Unfortunately, NVIDIA is already taking pre-orders here, so consumers are essentially required to make a “blind buy” if they want to snag a card from the first batch. NVIDIA has offered surprisingly little information on performance and we’d suggest waiting for trustworthy third-party reviews (i.e. us), however I have to admit that I don’t imagine there’s going to be much stock available by the time reviews hit the streets.

NVIDIA GeForce Specification Comparison
  RTX 2080 Ti RTX 2080 RTX 2070 GTX 1080
CUDA Cores 4352 2944 2304 2560
Core Clock 1350MHz 1515MHz 1410MHz 1607MHz
Boost Clock 1545MHz 1710MHz 1620MHz 1733MHz
Memory Clock 14Gbps GDDR6 14Gbps GDDR6 14Gbps GDDR6 10Gbps GDDR5X
Memory Bus Width 352-bit 256-bit 256-bit 256-bit
VRAM 11GB 8GB 8GB 8GB
Single Precision Perf. 13.4 TFLOPs 10.1 TFLOPs 7.5 TFLOPs 8.9 TFLOPs
Tensor Perf. 440T OPs
(INT4)
? ? N/A
Ray Perf. 10 GRays/s 8 GRays/s 6 GRays/s N/A
"RTX-OPS" 78T 60T 45T N/A
TDP 250W 215W 175W 180W
GPU Big Turing Unnamed Turing Unnamed Turing GP104
Transistor Count 18.6B ? ? 7.2B
Architecture Turing Turing Turing Pascal
Manufacturing Process TSMC 12nm "FFN" TSMC 12nm "FFN" TSMC 12nm "FFN" TSMC 16nm
Launch Date 09/20/2018 09/20/2018 10/2018 05/27/2016
Launch Price MSRP: $999
Founders $1199
MSRP: $699
Founders $799
MSRP: $499
Founders $599
MSRP: $599
Founders $699

NVIDIA's Turing Architecture: RT & Tensor Cores

So what does Turing bring to the table? The marquee feature across the board is hybrid rendering, which combines ray tracing with traditional rasterization to exploit the strengths of both technologies. This announcement is essentially a continuation of NVIDIA’s RTX announcement from earlier this year, so if you thought that announcement was a little sparse, well then here is the rest of the story.

**Requirement A**
Tally the lines of the entries below that contain the string "checkbox", and give only the number.

**Stored rows**
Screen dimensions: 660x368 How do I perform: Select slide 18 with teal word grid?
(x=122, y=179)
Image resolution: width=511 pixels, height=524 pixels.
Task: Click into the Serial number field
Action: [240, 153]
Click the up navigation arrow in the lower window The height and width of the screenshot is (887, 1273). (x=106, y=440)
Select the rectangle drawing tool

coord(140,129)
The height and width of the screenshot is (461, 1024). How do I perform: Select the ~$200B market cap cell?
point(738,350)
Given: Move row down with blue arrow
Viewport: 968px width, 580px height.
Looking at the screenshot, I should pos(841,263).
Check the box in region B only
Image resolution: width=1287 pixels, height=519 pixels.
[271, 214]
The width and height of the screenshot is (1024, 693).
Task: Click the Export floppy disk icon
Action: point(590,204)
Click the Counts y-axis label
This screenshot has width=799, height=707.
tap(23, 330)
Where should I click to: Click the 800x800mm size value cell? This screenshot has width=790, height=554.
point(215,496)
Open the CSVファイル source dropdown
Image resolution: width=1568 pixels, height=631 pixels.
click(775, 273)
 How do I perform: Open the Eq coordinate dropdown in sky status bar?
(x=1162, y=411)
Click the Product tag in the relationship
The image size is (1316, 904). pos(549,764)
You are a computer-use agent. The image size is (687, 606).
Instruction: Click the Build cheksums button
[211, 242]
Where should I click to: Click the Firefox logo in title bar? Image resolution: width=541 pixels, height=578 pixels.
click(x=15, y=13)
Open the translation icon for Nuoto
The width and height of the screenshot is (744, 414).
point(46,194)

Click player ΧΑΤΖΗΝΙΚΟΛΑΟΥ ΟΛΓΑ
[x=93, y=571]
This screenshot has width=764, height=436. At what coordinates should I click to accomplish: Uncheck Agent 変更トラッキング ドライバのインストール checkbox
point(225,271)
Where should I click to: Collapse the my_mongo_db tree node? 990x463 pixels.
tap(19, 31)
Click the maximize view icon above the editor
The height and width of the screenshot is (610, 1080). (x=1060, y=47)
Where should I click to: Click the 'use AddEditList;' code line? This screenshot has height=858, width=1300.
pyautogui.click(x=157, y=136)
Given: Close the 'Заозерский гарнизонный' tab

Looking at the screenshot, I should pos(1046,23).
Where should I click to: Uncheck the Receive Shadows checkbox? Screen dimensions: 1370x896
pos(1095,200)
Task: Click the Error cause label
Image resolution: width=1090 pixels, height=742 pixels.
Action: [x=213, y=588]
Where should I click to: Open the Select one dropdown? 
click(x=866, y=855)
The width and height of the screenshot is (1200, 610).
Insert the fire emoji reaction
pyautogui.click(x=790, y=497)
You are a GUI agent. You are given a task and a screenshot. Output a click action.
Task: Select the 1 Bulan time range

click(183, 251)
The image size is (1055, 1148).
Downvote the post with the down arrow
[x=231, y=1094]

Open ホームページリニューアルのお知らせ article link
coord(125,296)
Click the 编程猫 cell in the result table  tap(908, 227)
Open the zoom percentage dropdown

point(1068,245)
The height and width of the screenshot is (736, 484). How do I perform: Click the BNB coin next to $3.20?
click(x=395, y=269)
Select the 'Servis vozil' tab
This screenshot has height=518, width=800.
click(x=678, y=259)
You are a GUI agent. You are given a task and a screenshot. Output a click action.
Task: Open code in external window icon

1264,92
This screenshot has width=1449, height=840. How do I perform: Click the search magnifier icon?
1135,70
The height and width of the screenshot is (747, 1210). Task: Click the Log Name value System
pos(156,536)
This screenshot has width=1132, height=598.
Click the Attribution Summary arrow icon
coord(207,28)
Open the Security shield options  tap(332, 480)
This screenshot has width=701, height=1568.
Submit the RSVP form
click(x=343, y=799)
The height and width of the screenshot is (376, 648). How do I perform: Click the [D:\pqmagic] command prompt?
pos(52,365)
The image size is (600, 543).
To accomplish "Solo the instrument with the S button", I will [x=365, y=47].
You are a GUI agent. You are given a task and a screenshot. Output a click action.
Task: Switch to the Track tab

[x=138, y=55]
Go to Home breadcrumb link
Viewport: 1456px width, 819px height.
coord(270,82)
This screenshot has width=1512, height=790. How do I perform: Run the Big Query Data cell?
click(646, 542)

**Requirement B**
Pick up the article on NVIDIA's Turing graphics cards after its final sentence and keep writing it.

**Response A**
2

**Response B**
The big change here is that NVIDIA is going to be including even more ray tracing hardware with Turing in order to offer faster and more efficient hardware ray tracing acceleration. New to the Turing architecture is what NVIDIA is calling an RT core, the underpinnings of which we aren’t fully informed on at this time, but serve as dedicated ray tracing processors. These processor blocks accelerate both ray-triangle intersection checks and bounding volume hierarchy (BVH) manipulation, the latter being a very popular data structure for storing objects for ray tracing.

NVIDIA is stating that the fastest GeForce RTX part can cast 10 Billion (Giga) rays per second, which compared to the unaccelerated Pascal is a 25x improvement in ray tracing performance.

The Turing architecture also carries over the tensor cores from Volta, and indeed these have even been enhanced over Volta. The tensor cores are an important aspect of multiple NVIDIA initiatives. Along with speeding up ray tracing itself, NVIDIA’s other tool in their Turing bag of tricks is to reduce the amount of rays required in a scene by using AI denoising to clean up an image, which is something the tensor cores excel at. Of course that’s not the only feature tensor cores are for – NVIDIA’s entire AI/neural networking empire is all but built on them – so while not a primary focus for the Gamescom crowd, this also confirms that NVIDIA’s most powerful neural networking hardware will be coming to a wider range of GPUs.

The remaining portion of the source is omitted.